Q-ASR is a quantization scheme for ASR models that does not require any training/validation data and only uses integer-only computation. Please also check our paper: paper link
You can find detailed installation guides from the NeMo repo.
- Create a Conda virtual environment
conda create -n qasr python=3.8
conda activate qasr
- Install NeMo (Q-ASR)
pip install Cython
git clone https://github.com/kssteven418/Q-ASR.git
cd Q-ASR
./reinstall.sh
Q-ASR is evaluated on the Librispeech dataset, which can be downloaded and preprocessed using the script provided by NeMo.
You can find the script in Q-ASR/scripts/get_librispeech_data.py
.
Run the script using the following command.
# in Q-ASR/scripts
python get_librispeech_data.py --data_sets {dataset} --data_root {DIR}
{datasets}
can be one of the following: {dev_clean, dev_other, train_clean_100, train_clean_360, train_other_500, test_clean, test_other}
.
You can also concatenate multiple items with comma(,) to process multiple datasets (e.g., dev_clean,dev_other
),
or use ALL
to process all.
After processing dev_clean
, for example, the preprocessed datasets will be stored at {DIR}/LibriSpeech/dev-clean-processed
.
Additionally, a manifest file is generated at {DIR}/dev_clean.json
.
This is a json file that links the preprocessed audio files in {DIR}/LibriSpeech/dev-clean-processed
with the corresponding text labels.
Therefore, make sure not to move the preprocessed audio files to another directory unless you modify the manifest file accordingly
(otherwise, the manifest file will not locate the audio files).

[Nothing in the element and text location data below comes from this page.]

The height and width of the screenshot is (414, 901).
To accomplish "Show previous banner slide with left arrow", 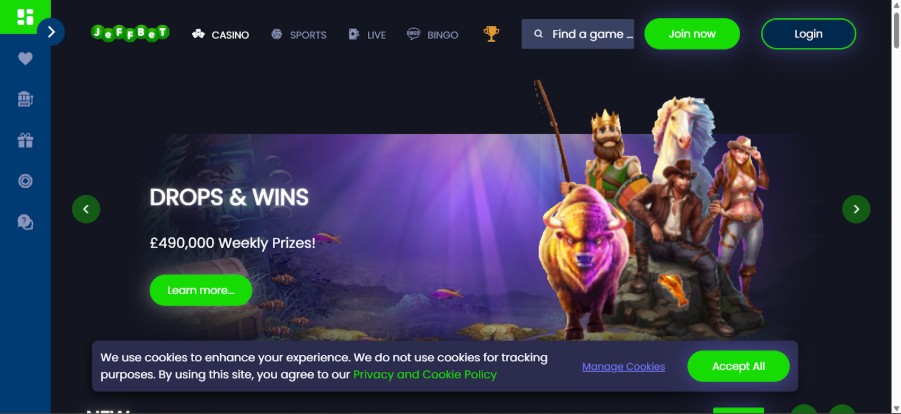I will point(86,209).
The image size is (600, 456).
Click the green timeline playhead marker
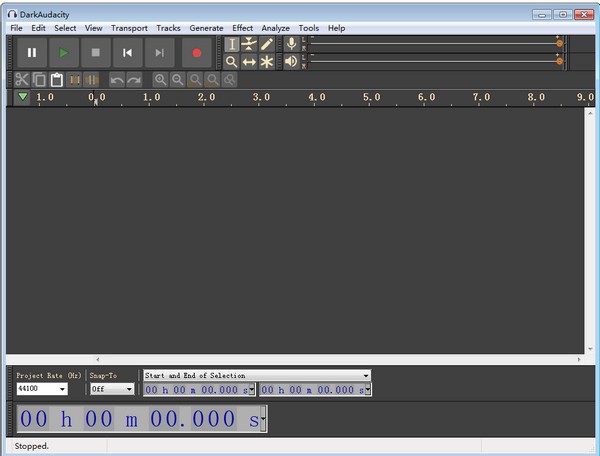23,97
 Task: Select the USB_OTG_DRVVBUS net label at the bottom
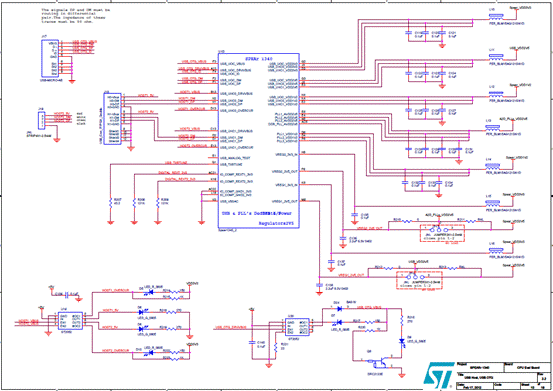coord(231,328)
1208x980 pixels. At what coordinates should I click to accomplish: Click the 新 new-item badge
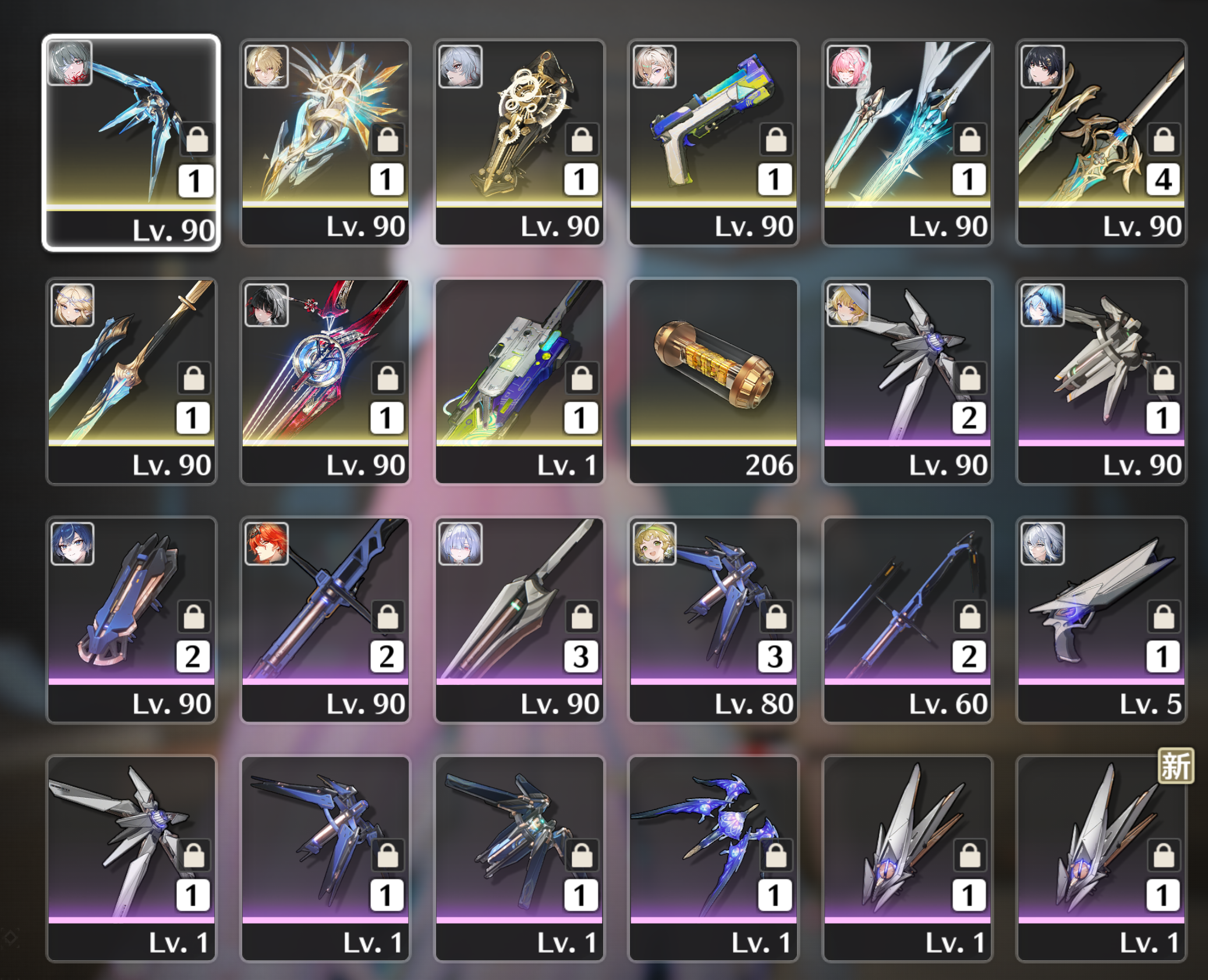1175,766
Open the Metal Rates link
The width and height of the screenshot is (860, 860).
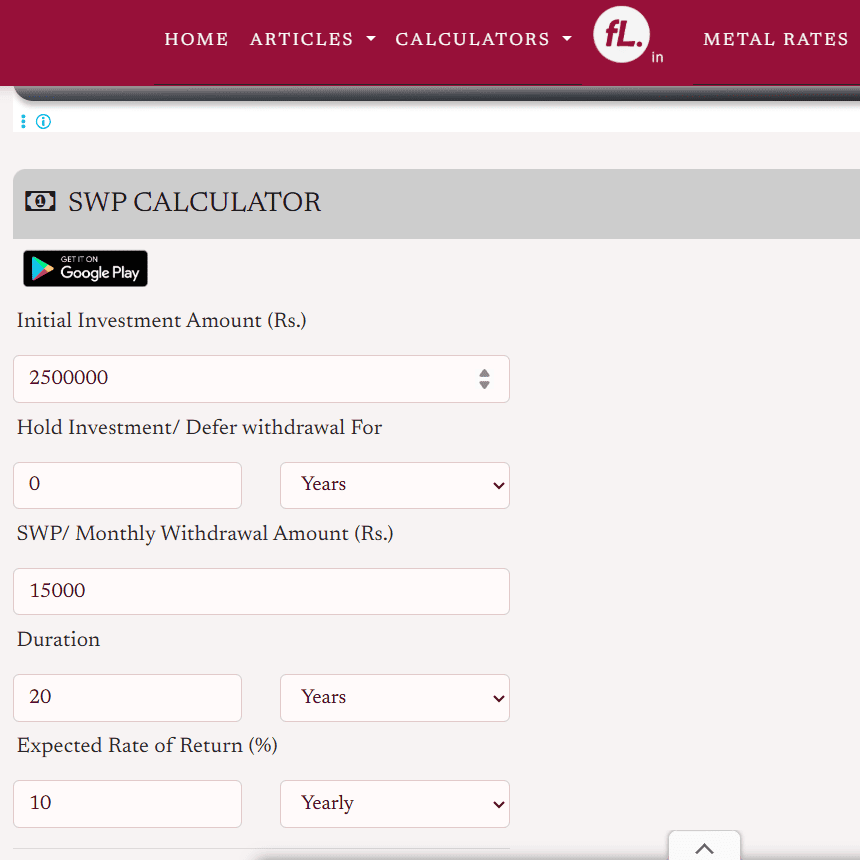775,40
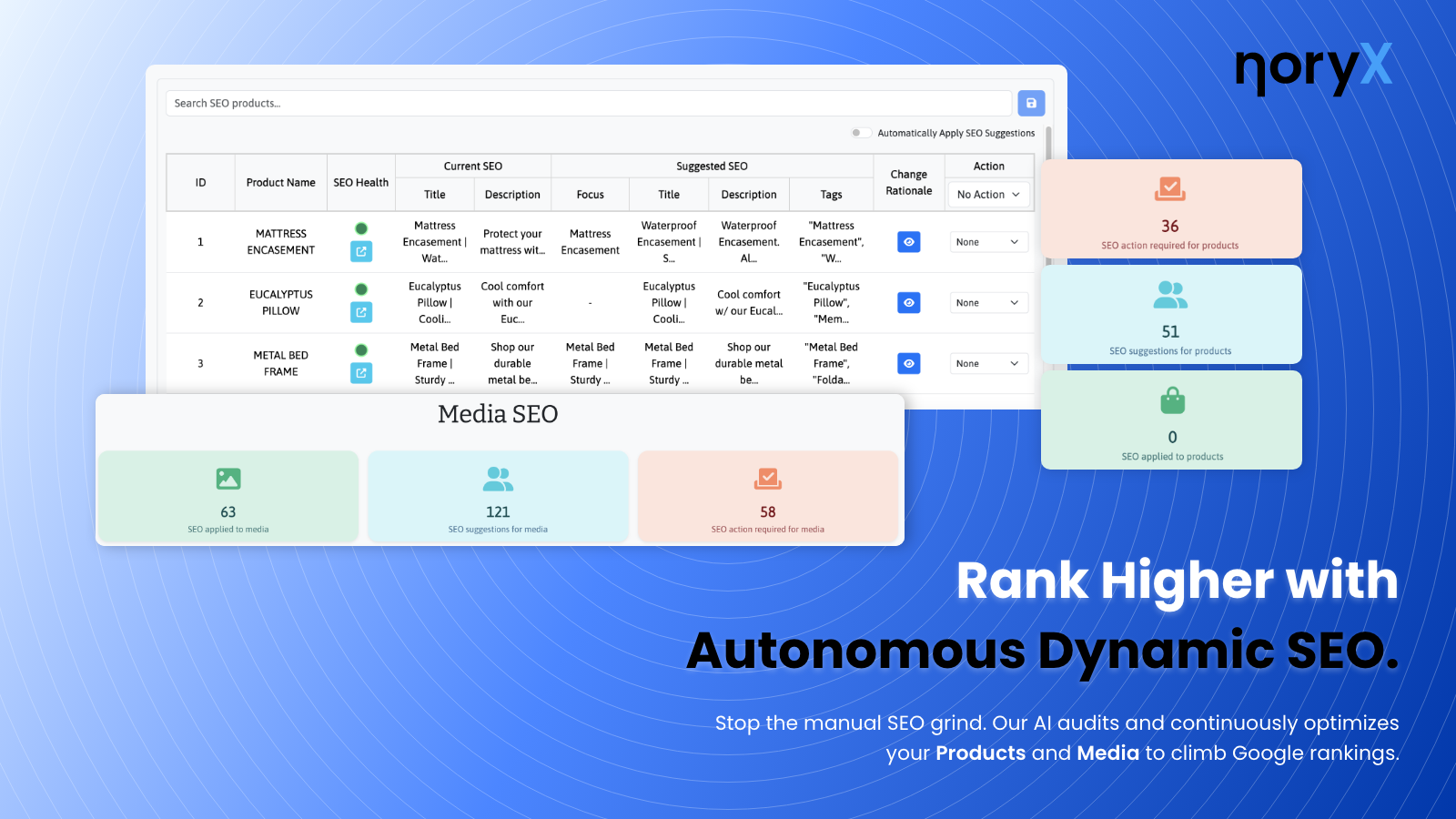
Task: View change rationale eye icon for Eucalyptus Pillow
Action: 908,302
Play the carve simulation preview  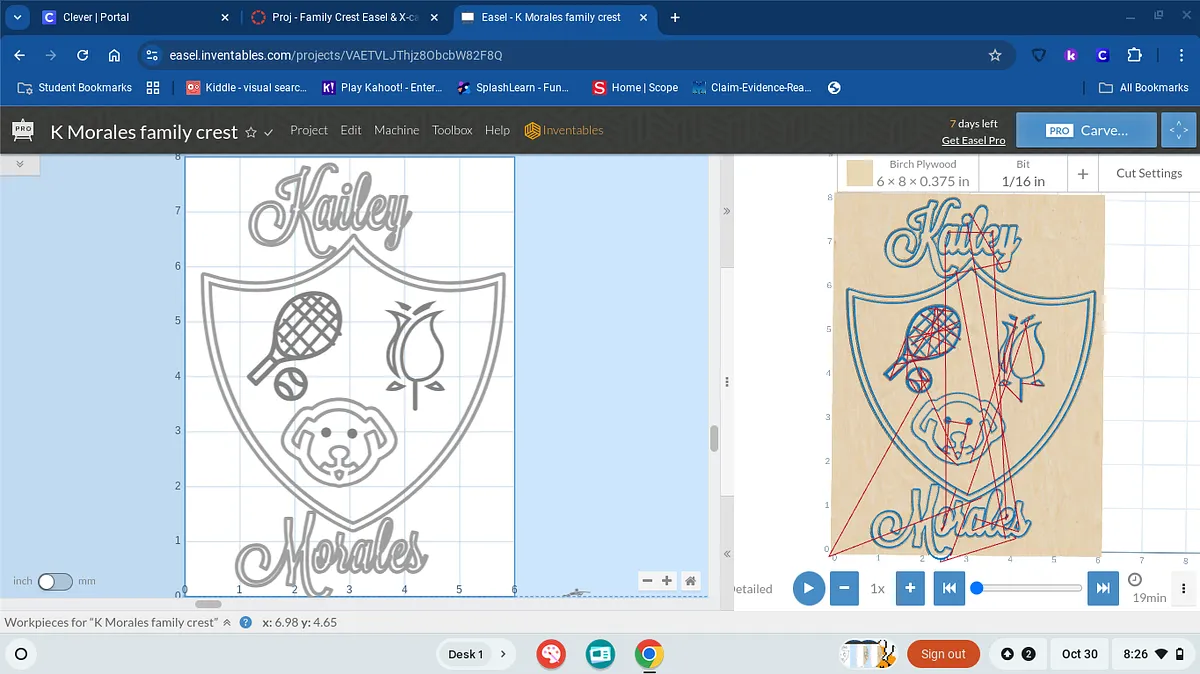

Q-ASR consists of 2 steps: (1) Synthetic data generation, and (2) Calibration and evaluation, each of which can be run with the python scripts
synthesize.py
and inference.py
in Q-ASR/examples/asr/quantization
.
Run the following command for synthetic data generation.
# in Q-ASR/examples/asr/quantization
python synthesize.py --asr_model {model_name} --dataset {path_to_manifest} \
--num_batch {num_batch} --batch_size {batch_size} \
--seq_len {seq_len} --train_iter {train_iter} --lr {lr} \
--dump_path {dump_path} --dump_prefix {dump_prefix}
For instance,
python synthesize.py --asr_model QuartzNet15x5Base-En --dataset {DIR}/dev_clean.json \
--num_batch 20 --batch_size 8 \
--seq_len 500 --train_iter 200 --lr 0.05 \
--dump_path dump --dump_prefix quartznet
Note that {DIR}/dev_clean.json
is the manifest file (generated from the preprocessing step) for the target evaluation dataset.
Please use the flag -h
to see the details for the input arguments.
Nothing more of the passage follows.